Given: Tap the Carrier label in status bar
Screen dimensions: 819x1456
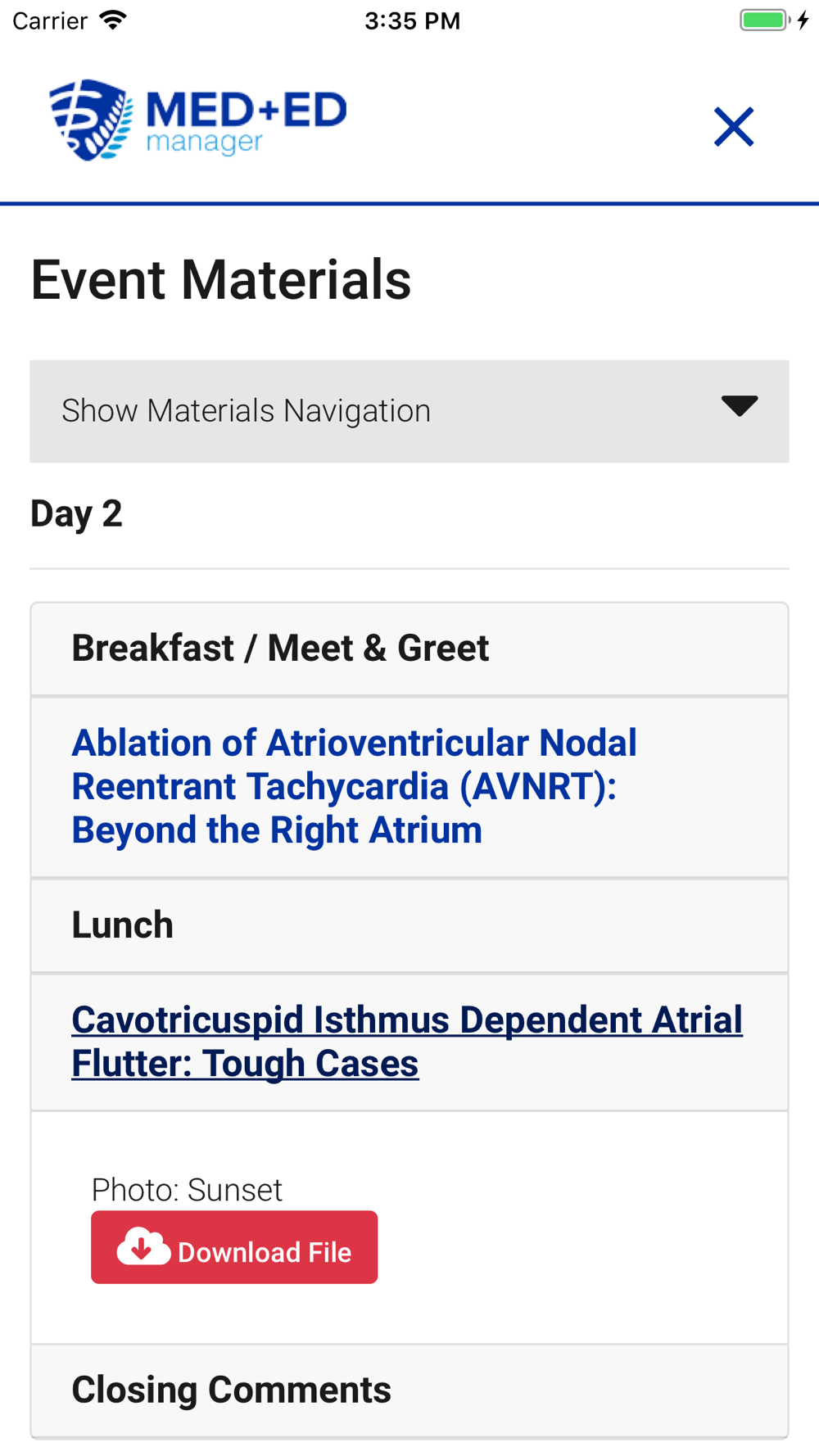Looking at the screenshot, I should tap(50, 20).
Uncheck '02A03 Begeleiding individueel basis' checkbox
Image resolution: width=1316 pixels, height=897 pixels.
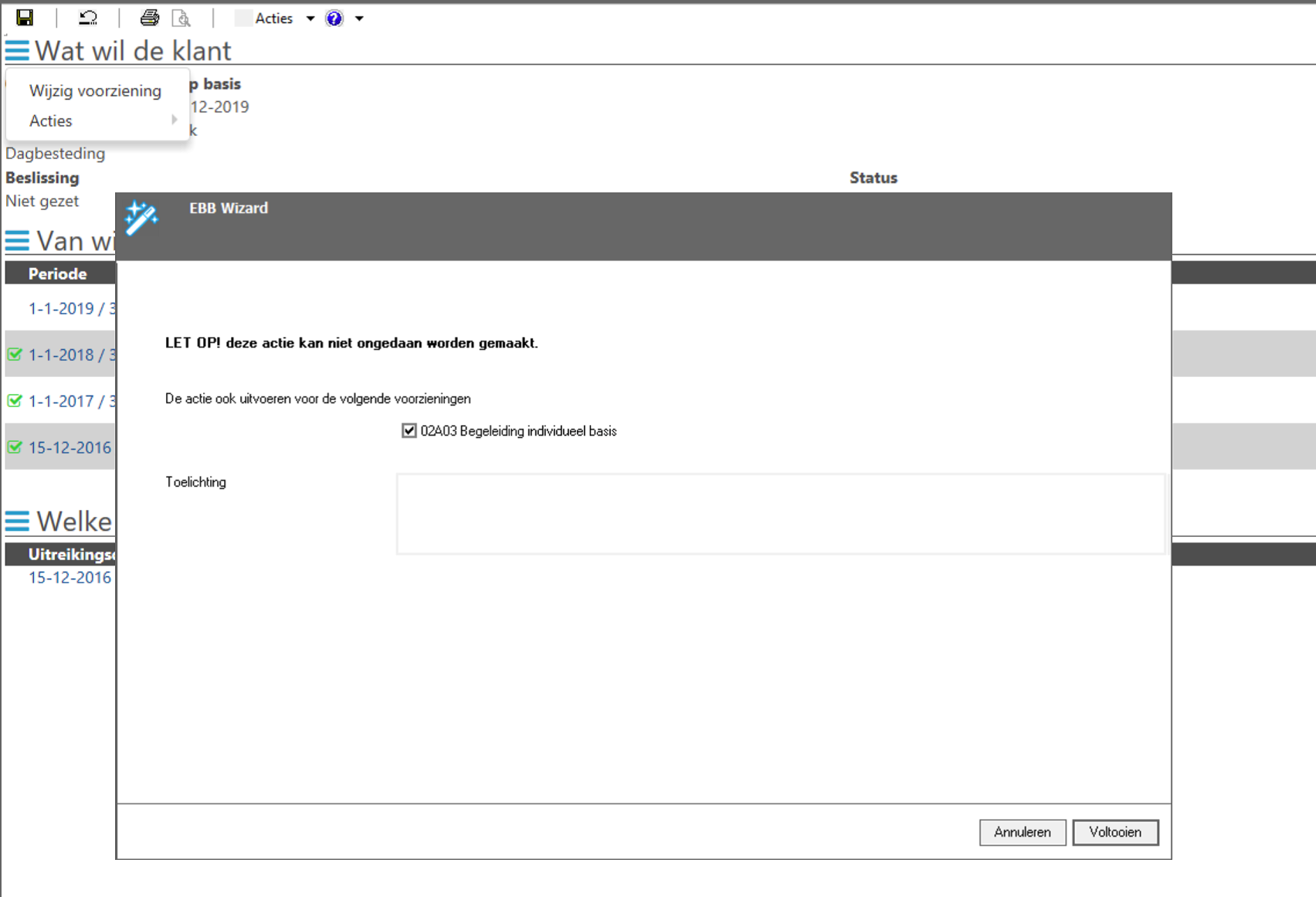(x=409, y=431)
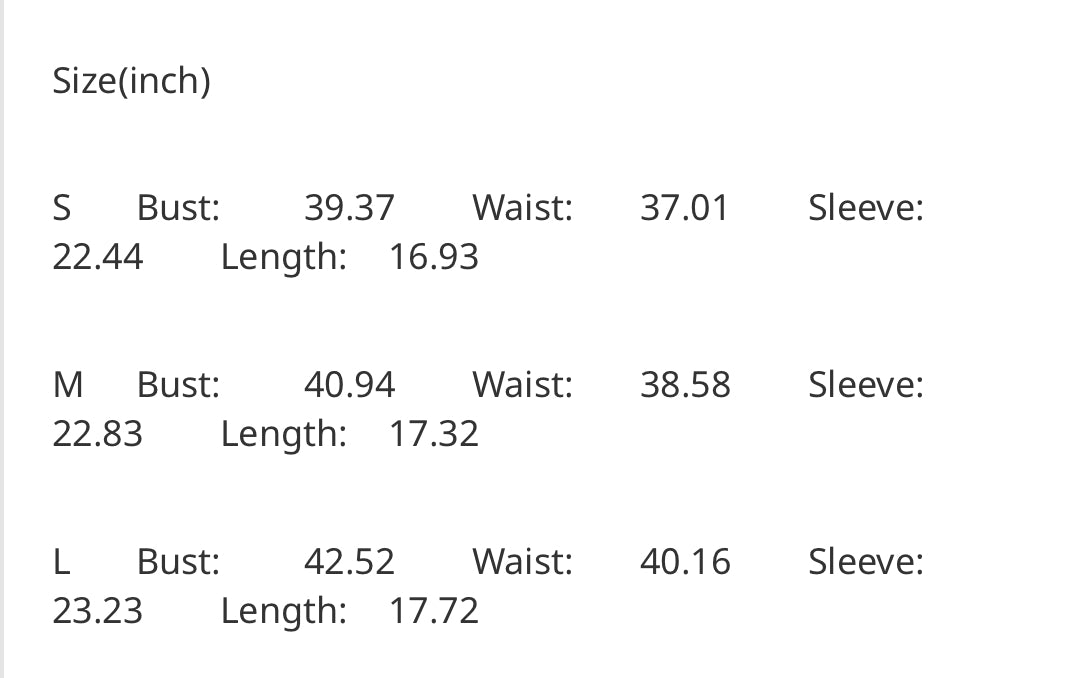
Task: Click the 16.93 length value
Action: pos(433,257)
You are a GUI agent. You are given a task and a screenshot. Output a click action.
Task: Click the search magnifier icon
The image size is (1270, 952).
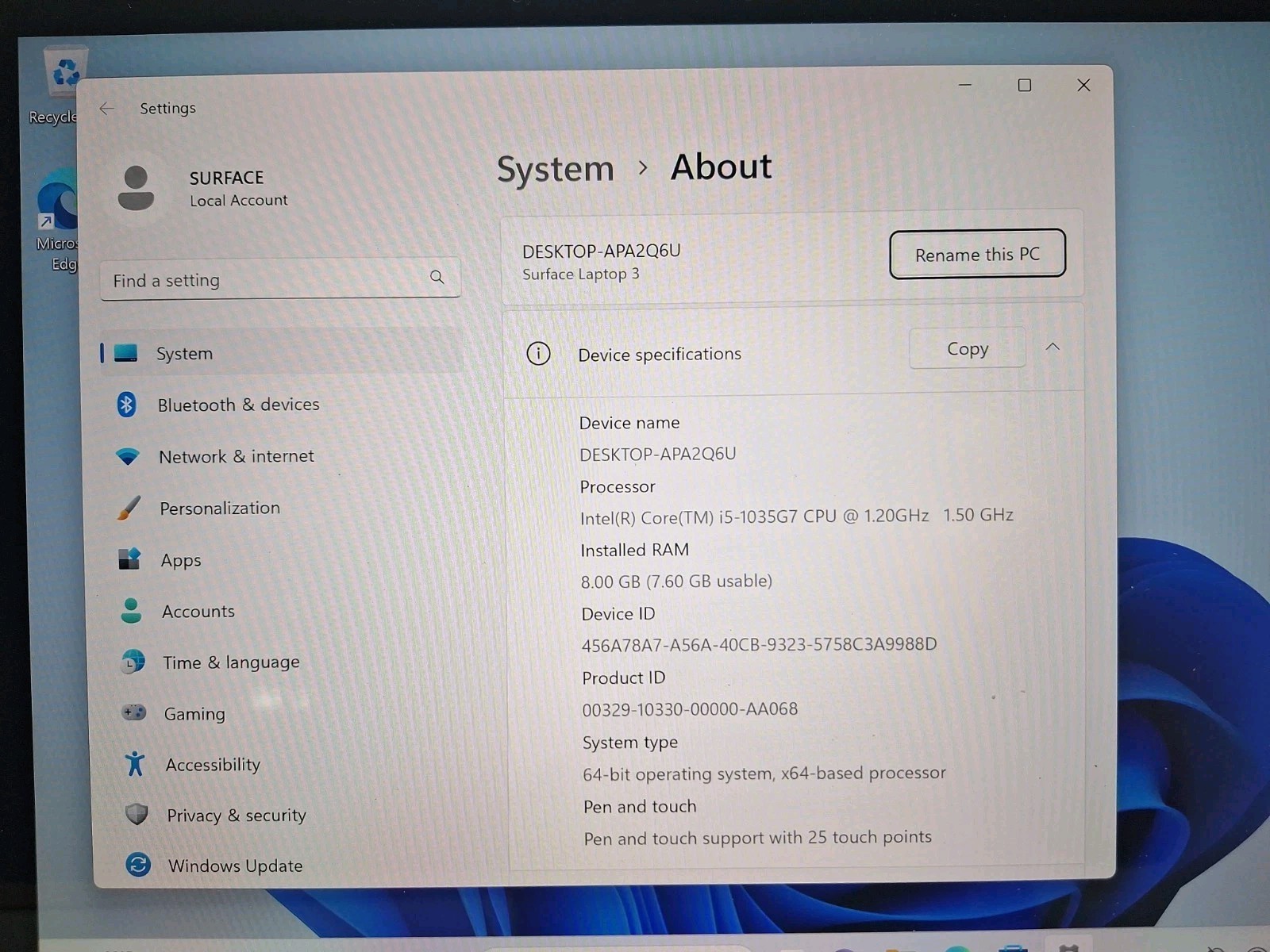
= = = = =
■ Task item ■
Begin at the line containing "Uncheck '02A03 Begeleiding" and write out every line to the end of the data exactly. Skip the pictures.

■ Exercise solution ■
Uncheck '02A03 Begeleiding individueel basis' checkbox
Image resolution: width=1316 pixels, height=897 pixels.
(x=409, y=431)
Task: Click the 16.93 length value
Action: pos(433,257)
You are a GUI agent. You are given a task and a screenshot. Output a click action.
Task: Click the search magnifier icon
The image size is (1270, 952).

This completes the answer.